Mendekatkan Hati Saat Membaca Al-Quran (2)

UNTUK merasakan suasana batiniah, pada saat mengawali bacaan dengan merenungkan keagungan Allah Yang Maha Berfirman, maka Anda merenungkan keagungan firman-Nya. Hadirkan dalam hati Anda fenomena Arasy, Kursi, langit, bumi, dan segala yang terdapat di antara keduanya berupa malaikat, jin, manusia, hewan, tumbuh-tumbuhan dan barang-barang tambang.

Harus Anda ingat bahwa Pencipta semua itu adalah Esa. Semuanya berada dalam genggaman kekuasaan-Nya, berada di antara karunia dan rahmat-Nya. Sementara itu Anda ingin membaca kalam-Nya dan dengan itu Anda ingin melihat sifat Dzat-Nya serta mempelajari keindahan ilmu dan hikmah-Nya. Dan Anda tahu bahwa sebagaimana bagian fisik mushaf tidak bisa disentuh, kecuali oleh orang-orang yang bersuci dan tidak boleh disentuh oleh selain mereka, maka begitu pula hakikat makna dan batin mushaf tertutup dari batiniah hati, kecuali bila ia telah disucikan dari setiap kotoran batiniah.
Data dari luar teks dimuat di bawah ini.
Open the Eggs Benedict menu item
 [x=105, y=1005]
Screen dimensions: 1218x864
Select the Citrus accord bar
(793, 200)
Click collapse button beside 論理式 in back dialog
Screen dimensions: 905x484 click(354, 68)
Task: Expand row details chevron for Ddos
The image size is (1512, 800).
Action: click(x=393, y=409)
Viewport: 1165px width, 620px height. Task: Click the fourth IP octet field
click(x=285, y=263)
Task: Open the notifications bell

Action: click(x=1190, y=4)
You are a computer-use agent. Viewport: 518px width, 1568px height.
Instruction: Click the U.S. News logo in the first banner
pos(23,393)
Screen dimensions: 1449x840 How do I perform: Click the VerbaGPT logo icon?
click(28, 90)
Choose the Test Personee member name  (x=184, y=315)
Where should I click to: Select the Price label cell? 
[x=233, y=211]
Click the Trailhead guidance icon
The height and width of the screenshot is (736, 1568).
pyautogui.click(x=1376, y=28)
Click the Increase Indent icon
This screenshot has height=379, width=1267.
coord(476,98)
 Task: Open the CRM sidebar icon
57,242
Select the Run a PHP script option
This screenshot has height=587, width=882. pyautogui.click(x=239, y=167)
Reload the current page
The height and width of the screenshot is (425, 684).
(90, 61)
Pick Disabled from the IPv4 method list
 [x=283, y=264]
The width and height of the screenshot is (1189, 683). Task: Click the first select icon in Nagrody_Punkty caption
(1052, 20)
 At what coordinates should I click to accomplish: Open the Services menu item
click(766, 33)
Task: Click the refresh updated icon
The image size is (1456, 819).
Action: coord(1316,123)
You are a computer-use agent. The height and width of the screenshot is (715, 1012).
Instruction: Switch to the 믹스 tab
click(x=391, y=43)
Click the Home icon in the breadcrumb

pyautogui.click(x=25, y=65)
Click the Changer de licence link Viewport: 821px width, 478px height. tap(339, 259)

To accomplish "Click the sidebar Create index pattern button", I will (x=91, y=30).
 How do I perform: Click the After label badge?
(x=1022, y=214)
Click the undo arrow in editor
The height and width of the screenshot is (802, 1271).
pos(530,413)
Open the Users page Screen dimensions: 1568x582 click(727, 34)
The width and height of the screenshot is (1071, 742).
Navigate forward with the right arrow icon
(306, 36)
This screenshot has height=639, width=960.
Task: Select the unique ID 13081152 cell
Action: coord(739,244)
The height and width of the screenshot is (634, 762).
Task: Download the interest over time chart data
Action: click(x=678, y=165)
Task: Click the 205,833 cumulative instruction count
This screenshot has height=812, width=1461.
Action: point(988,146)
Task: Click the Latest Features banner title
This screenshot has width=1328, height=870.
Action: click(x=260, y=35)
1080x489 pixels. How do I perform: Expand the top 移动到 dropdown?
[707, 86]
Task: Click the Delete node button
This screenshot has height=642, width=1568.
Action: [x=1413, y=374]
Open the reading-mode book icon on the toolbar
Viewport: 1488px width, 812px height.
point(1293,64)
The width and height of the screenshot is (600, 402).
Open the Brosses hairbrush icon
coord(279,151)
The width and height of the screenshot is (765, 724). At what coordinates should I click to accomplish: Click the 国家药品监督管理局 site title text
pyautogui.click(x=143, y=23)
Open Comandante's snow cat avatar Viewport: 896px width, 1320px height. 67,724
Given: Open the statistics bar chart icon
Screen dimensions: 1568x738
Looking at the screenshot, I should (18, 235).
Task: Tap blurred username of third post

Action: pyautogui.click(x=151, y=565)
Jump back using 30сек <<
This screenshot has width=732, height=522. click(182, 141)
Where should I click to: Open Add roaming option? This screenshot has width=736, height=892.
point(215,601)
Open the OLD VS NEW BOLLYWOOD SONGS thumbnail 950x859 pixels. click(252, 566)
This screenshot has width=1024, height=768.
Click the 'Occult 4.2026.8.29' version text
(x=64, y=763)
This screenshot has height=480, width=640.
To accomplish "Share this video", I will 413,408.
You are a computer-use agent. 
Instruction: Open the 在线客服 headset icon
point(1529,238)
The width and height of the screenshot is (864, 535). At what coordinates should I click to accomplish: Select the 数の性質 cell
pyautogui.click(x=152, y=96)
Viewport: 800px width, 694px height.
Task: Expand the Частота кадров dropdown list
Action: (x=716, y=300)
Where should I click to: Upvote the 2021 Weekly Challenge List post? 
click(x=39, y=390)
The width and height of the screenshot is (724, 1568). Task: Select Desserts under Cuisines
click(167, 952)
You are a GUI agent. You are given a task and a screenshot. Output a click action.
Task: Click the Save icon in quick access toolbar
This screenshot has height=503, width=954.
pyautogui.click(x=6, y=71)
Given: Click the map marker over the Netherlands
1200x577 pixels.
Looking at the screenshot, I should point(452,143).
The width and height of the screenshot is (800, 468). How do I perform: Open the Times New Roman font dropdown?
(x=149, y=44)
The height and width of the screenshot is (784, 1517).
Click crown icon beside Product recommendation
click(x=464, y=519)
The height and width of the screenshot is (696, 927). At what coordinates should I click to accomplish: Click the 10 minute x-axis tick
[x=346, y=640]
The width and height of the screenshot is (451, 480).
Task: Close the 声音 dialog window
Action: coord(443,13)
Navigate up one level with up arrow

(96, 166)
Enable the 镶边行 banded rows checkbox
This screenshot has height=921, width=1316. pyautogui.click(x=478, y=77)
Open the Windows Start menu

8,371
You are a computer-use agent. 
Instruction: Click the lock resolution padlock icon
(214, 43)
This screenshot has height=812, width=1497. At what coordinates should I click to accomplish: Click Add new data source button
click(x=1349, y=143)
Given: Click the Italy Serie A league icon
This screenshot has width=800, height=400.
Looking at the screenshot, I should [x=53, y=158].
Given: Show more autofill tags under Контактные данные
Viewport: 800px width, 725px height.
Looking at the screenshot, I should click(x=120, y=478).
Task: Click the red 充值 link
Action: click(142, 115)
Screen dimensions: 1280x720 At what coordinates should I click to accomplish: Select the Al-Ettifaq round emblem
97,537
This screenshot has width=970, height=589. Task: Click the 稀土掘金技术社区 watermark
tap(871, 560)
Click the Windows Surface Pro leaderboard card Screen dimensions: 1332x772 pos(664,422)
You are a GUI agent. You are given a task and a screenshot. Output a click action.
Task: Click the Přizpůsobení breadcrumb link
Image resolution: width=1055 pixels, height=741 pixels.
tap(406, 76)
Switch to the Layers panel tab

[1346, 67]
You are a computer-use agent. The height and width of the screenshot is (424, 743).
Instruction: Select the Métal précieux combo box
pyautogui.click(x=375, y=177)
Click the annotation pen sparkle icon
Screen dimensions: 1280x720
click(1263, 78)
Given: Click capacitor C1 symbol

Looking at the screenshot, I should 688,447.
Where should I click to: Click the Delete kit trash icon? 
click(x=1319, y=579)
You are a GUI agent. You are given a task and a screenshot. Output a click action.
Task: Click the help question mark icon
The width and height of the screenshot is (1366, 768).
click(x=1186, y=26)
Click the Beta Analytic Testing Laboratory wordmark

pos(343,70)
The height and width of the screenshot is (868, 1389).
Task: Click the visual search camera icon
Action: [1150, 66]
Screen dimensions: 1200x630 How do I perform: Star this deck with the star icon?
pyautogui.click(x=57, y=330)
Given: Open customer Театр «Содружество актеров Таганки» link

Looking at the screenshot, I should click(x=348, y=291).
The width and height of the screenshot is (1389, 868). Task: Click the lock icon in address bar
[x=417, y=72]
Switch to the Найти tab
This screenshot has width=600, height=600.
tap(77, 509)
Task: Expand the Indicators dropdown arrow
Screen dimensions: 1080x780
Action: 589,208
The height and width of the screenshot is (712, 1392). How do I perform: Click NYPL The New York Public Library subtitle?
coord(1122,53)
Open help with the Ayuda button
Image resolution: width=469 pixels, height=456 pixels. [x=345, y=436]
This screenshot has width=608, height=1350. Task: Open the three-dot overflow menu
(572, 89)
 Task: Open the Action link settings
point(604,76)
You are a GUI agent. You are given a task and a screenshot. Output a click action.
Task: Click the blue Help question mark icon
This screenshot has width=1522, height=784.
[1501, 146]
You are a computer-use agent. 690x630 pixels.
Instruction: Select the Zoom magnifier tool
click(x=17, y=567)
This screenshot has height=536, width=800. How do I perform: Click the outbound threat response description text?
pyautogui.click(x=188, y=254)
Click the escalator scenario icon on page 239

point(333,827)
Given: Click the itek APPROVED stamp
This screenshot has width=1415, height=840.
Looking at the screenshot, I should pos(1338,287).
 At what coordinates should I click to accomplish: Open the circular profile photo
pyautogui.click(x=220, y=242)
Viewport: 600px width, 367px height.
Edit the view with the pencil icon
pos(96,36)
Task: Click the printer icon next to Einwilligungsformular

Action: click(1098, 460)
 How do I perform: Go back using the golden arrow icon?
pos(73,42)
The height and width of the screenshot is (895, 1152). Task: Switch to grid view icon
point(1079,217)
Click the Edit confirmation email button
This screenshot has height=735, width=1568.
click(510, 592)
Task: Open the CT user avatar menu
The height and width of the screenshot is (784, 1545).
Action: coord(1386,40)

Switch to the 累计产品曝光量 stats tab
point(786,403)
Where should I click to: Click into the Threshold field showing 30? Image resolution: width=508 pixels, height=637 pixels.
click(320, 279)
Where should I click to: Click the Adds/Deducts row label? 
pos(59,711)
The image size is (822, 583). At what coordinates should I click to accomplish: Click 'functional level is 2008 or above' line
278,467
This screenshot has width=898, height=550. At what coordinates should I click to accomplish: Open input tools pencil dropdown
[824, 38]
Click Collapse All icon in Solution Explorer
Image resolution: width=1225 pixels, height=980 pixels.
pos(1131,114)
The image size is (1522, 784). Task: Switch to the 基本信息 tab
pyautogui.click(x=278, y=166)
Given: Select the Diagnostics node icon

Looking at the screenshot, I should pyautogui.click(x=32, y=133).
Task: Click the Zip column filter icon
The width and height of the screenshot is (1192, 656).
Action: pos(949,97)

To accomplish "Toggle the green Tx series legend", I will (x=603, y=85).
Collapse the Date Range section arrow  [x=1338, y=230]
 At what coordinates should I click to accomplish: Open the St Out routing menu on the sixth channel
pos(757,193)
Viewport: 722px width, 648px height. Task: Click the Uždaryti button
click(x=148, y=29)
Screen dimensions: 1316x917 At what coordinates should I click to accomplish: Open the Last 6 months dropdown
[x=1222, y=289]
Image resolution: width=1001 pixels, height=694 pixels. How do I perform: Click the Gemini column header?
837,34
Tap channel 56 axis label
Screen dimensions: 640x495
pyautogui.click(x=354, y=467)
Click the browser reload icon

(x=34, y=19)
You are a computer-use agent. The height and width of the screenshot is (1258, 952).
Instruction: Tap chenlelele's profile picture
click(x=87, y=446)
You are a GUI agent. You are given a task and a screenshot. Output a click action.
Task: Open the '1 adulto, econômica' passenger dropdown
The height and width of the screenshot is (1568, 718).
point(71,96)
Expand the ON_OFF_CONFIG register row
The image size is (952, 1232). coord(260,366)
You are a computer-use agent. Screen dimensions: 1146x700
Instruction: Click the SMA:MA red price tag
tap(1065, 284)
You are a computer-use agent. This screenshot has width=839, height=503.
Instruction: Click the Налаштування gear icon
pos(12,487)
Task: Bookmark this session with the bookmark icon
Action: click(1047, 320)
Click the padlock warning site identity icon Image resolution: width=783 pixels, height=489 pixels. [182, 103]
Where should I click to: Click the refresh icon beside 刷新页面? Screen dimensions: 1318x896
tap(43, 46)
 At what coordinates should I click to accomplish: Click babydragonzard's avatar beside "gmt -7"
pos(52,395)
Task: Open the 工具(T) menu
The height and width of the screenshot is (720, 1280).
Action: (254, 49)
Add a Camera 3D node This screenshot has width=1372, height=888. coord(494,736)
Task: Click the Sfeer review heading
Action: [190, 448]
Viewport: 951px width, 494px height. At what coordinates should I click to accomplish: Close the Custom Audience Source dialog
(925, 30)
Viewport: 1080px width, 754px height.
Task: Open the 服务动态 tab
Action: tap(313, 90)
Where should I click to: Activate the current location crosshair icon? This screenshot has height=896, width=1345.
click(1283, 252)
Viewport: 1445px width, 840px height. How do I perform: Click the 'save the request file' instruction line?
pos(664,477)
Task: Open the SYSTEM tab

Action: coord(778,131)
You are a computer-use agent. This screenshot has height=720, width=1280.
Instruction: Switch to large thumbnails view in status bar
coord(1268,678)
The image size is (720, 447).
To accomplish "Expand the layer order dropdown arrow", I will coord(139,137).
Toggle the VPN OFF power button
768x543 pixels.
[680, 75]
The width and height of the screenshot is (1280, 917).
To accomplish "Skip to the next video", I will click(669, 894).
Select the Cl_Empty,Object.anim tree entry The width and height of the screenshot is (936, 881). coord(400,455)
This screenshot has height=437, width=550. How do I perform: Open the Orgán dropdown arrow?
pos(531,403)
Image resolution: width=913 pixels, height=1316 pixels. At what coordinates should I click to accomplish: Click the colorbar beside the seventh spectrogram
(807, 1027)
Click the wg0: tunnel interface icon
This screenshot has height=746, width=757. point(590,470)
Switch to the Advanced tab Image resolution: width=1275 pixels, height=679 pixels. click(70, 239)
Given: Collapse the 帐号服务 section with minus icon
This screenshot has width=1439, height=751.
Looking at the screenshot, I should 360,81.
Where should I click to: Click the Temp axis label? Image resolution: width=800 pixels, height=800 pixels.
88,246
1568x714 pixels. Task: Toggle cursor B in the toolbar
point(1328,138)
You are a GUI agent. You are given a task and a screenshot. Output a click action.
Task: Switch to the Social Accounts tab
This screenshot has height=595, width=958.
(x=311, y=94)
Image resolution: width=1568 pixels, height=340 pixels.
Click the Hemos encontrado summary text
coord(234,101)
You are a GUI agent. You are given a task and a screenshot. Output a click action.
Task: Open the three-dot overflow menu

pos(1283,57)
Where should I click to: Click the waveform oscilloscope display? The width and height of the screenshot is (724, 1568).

Pengagungan ini pernah ditunjukkan oleh sahabat Ikrimah. Apabila membentangkan mushaf, kadang-kadang ia pingsan sembari berkata, “Ini firman Tuhanku, ini firman Tuhanku.”

Ketahuilah bahwa kalau saja cahaya kalam-Nya yang mulia dan keagungannya tidak diselimuti oleh tirai huruf, niscaya kekuasaan manusia tidak sanggup mendengarnya lantaran keagungan dan kekuasaan-Nya serta limpahan cahaya-Nya. Kalau saja Allah Azza wa Jalla tidak memberikan keteguhan kepada Musa a.s., niscaya ia tidak mampu mendengarnya tanpa terbungkus oleh huruf dan suara, sebagaimana gunung tidak sanggup menahan penampakkan diri-Nya hingga hancur luluh.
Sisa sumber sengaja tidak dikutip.